The Bible and Jewish history records Abraham’s son Isaac as having two sons (Jacob and Esau).
Jacob has twelve sons (by two wives and several concubines or slaves.
His next to youngest Joseph (born from his beloved Rachel), unknowingly fuels the anger of his half brothers.
One day while Joseph was still a teenager his father sends him to check on his older brothers who were out shepherding their father’s flocks. When they saw him coming, they plot to kill him.
The eldest brother has a change of heart and suggests selling him into slavery to a band of merchants headed to Egypt.
After many years of enslavement his gifts of prophecy and administration help him get a position in pharaoh’s palace where he become second in command as an advisor because he predicts a worldwide famine and talks the pharaoh into preparing for it, thus saving Egypt.
Just as Joseph predicted the famine comes, and Egypt becomes the number one supplier of food and world power, because of this former Hebrew slave.
I believe the divine providence of God has a hand in setting captives free and he was determined to make the Hebrews a great nation….
After Egypt stores food for seven years, to prepare for the coming famine, his brothers come to buy food and they are reunited. The offspring of Abraham, Isaac and Jacob are back together. The only problem? They are stuck in Egypt with no land.
As Wikipedia writes Joseph’s father Jacob passes away in Egypt.
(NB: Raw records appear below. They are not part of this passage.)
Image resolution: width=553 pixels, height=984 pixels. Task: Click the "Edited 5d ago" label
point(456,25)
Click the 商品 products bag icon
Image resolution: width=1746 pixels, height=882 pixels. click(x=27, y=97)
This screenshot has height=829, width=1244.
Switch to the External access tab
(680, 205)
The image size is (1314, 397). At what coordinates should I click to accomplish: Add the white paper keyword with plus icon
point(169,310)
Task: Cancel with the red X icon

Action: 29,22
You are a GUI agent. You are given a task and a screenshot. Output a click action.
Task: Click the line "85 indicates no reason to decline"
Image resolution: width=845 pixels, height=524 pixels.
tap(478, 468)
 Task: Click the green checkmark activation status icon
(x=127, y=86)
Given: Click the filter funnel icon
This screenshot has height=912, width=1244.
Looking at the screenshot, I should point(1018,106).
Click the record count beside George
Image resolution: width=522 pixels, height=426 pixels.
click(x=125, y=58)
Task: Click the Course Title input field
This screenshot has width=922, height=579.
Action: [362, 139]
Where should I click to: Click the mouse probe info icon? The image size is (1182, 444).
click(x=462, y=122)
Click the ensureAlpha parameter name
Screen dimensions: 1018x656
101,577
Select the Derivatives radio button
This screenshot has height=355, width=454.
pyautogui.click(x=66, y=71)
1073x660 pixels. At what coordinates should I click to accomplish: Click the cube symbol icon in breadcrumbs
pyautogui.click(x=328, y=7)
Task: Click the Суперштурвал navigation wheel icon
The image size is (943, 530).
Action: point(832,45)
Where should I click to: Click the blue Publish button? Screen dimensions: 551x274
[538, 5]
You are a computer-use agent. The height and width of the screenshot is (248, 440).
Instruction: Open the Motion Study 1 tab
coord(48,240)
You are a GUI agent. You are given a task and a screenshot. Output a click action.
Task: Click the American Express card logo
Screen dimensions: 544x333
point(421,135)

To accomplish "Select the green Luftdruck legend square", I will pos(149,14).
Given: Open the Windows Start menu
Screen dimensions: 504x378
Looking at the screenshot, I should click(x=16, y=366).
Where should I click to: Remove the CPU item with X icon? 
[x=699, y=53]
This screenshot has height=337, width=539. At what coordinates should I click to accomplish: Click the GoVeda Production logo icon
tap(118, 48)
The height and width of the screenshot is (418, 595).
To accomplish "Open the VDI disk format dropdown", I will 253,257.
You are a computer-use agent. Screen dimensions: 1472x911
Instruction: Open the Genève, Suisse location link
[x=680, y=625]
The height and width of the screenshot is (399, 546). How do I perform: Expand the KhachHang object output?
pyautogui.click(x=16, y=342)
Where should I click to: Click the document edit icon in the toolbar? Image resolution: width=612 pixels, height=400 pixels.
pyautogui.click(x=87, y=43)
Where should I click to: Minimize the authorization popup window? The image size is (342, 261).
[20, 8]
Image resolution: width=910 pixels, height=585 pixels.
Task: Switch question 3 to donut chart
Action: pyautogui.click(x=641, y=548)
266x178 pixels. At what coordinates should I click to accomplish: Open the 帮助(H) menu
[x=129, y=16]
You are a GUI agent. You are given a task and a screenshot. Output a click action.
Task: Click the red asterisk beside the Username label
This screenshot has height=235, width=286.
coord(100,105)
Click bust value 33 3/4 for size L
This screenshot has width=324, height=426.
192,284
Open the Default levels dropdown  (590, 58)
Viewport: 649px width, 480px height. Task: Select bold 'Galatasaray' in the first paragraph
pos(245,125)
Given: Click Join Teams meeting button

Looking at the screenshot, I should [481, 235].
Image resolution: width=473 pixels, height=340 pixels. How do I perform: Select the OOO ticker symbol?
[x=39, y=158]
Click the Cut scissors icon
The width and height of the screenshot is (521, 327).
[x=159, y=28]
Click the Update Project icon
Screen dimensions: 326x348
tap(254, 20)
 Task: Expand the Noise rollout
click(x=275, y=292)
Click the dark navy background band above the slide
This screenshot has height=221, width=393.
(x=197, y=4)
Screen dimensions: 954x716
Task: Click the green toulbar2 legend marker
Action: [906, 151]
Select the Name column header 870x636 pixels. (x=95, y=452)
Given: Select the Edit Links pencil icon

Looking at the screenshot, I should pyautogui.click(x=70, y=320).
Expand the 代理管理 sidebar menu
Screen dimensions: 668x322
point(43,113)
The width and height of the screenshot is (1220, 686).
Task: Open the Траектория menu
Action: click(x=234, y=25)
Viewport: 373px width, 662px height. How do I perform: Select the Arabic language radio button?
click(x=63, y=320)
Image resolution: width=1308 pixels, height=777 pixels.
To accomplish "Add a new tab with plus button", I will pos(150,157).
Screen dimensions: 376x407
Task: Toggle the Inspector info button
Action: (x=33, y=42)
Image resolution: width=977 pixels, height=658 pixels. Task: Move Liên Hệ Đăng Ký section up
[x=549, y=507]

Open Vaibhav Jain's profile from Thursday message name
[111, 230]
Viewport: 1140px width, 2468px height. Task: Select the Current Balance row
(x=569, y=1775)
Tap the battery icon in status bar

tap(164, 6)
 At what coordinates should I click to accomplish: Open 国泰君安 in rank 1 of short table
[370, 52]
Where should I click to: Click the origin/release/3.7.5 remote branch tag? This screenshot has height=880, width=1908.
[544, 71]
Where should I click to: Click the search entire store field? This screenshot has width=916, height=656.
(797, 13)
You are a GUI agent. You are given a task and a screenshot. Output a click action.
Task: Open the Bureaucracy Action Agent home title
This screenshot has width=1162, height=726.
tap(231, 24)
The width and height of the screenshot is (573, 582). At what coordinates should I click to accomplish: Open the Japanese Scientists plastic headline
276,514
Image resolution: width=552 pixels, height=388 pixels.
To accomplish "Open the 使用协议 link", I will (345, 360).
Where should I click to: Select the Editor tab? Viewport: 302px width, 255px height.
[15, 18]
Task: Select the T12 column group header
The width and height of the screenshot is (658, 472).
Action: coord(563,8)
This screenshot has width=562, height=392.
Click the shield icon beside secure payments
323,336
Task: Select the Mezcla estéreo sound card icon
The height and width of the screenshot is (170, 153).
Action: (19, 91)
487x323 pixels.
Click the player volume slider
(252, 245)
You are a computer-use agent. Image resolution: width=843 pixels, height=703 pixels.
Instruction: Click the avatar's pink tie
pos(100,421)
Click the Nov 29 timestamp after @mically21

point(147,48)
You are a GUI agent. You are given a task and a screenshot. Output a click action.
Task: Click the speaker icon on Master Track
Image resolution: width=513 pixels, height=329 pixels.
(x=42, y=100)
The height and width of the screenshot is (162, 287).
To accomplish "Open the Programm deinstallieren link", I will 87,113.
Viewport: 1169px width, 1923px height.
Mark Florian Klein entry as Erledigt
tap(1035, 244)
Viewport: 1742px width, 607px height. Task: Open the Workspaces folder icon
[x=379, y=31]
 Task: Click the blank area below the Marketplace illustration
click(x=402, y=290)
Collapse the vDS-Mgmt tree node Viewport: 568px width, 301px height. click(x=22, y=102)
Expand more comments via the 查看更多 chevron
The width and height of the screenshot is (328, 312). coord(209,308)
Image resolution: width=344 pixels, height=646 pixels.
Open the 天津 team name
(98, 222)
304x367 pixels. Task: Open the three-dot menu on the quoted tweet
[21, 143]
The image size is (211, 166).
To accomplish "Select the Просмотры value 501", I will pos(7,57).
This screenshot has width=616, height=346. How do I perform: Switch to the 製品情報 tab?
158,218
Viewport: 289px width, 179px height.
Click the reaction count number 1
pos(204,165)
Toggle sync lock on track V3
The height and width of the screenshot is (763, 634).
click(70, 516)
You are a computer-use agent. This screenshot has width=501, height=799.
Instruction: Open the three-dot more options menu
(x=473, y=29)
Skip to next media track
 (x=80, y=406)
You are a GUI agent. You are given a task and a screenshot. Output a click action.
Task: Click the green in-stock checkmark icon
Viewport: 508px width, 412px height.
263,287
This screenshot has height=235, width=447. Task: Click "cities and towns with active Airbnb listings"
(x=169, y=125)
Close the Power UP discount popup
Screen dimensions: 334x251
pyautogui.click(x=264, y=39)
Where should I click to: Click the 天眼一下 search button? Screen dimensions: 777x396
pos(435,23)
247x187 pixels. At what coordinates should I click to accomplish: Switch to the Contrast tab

Quote: Later in the narrative, following a severe drought in his homeland of Canaan, Jacob and his descendants, with the help of his son Joseph (who had become a confidante of the pharaoh), moved to Egypt where Jacob died at the age of 147. He is supposed to have been buried in the Cave of Machpelah.
The twelve brothers remain in Egypt, and there they raise their families and multiply. After Jacob, Joseph, and the current pharaoh die, a new pharaoh plots to take the Hebrew people captive as slaves creating another recurring alternation for the people to futuristically be known as the Israelites.
The Hebrew people would be slaves and considered aliens in Egypt for four siècles or four 100-year periods. Once again, the offspring of Abraham are taken into slavery.
We read in Exodus 12: verses 29-42:
Now the sojourning of the children of Israel, who dwelt in Egypt, was four hundred and thirty years. And it came to pass at the end of the four hundred and thirty years, even the selfsame day it came to pass, that all the hosts of the LORD went out from the land of Egypt.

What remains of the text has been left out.